Papadopoullos Yahudi lobisinin de desteğiyle, ABD başkanlığına adaylığını açıklayan Donald Trump’ın ekibiyle temas kurdu ve enerji alanında Yunanistan, İsrail ve Kıbrıs arasında işbirliği yapılması gerektiğini Trump’ın ekibinin bilgisine getirdi. Kendisine başkan adayı Trump ile randevu ayarlandı. Bundan böyle Trump’ın ekibinden biri sayılıyordu. Nitekim, bu sıfatla 2016 Mayıs’ında Atina’yı ziyaret etti ve Kıbrıs’a da uğrayarak cumhurbaşkanı Nikos Anastasiadis ile görüştü. Papdopoullos’un söylediklerine bakılırsa, Anastasiadis oldukça keyifliydi.

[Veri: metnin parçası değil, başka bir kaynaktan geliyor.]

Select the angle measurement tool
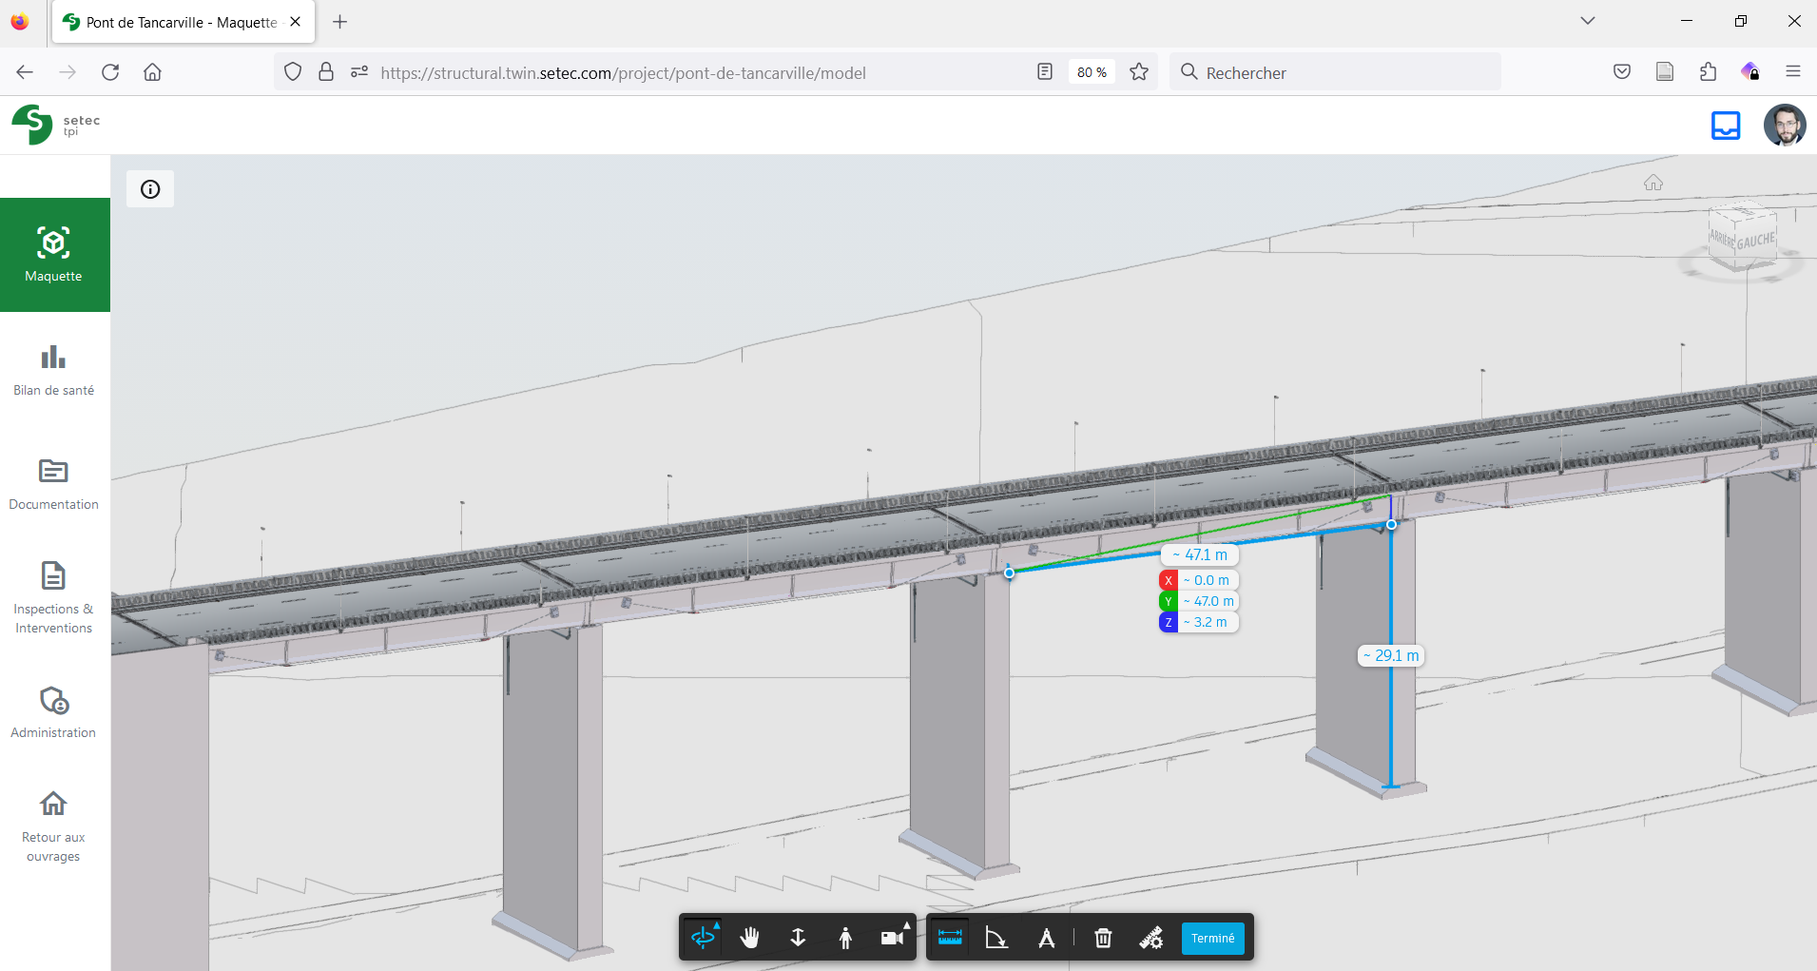Screen dimensions: 1817x971 point(996,938)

Purosunu tüttürüyordu ve “Allah’tan Trump kazandı” diyordu. “İngiliz üslerinden kurtulmak ve onların yerine Amerikalıların adaya gelmesini” istediğini söylüyordu

Sonunda, George Papadopoullos devre dışı kaldı ama Kıbrıs-İsrail-Yunanistan arasında işbirliğine dayanan “enerji-jeo-politiği” tıkır tıkır işliyordu. Kıbrıslı Rum karar vericiler, İsrail ile birliktelikten kazançlı çıkacaklarını, hem bölgede, hem de Washington nezdinde ellerinin güçleneceğini düşünüyorlardı.

O dönemde bu politikayı hararetle savunanlardan biri de Nikos Hristodoulidis idi. Nitekim, cumhurbaşkanlığı koltuğuna oturduktan sonra İsrail ve ABD ile ilişkileri en üst seviyeye çıkardı. Fakat, bu politikanın Kıbrıs Sorununun çözümüne olumlu yönde yansıyacağını söylemek imkansızdır. Türkiye’yi dışlama üzerine kurulan Kıbrıs-İsrail yakınlaşmasının Crans Montana’da yapılan Kıbrıs Konferansına yansımalarının olumsuz olduğu düşünülürse, bu politikanın devam ettiği sürece Kıbrıs Sorununun federal zeminde çözülmesinin mümkün olmayacağını söyleyebiliriz.

Bu yüzden, Trump yönetimi Kıbrıs konusunda bir karar alacaksa, öncelikle bölünmüş Kıbrıs’ın jeo-politik bir rekabetin parçası olmaktan kurtulamayacağını, bunun da Batı’nın çıkarları açısından sakıncalı olacağını idrak etmek durumundadır.

İkinci Trump yönetimi Birinci Trump yönetimi gibi, Doğu Akdeniz’de Türkiye’yi dışlayan ve Yunanistan, Kıbrıs ve İsrail’in işbirliğine dayalı bir strateji izlerse, Kıbrıs Sorununun çözümüne destek değil, köstek olur!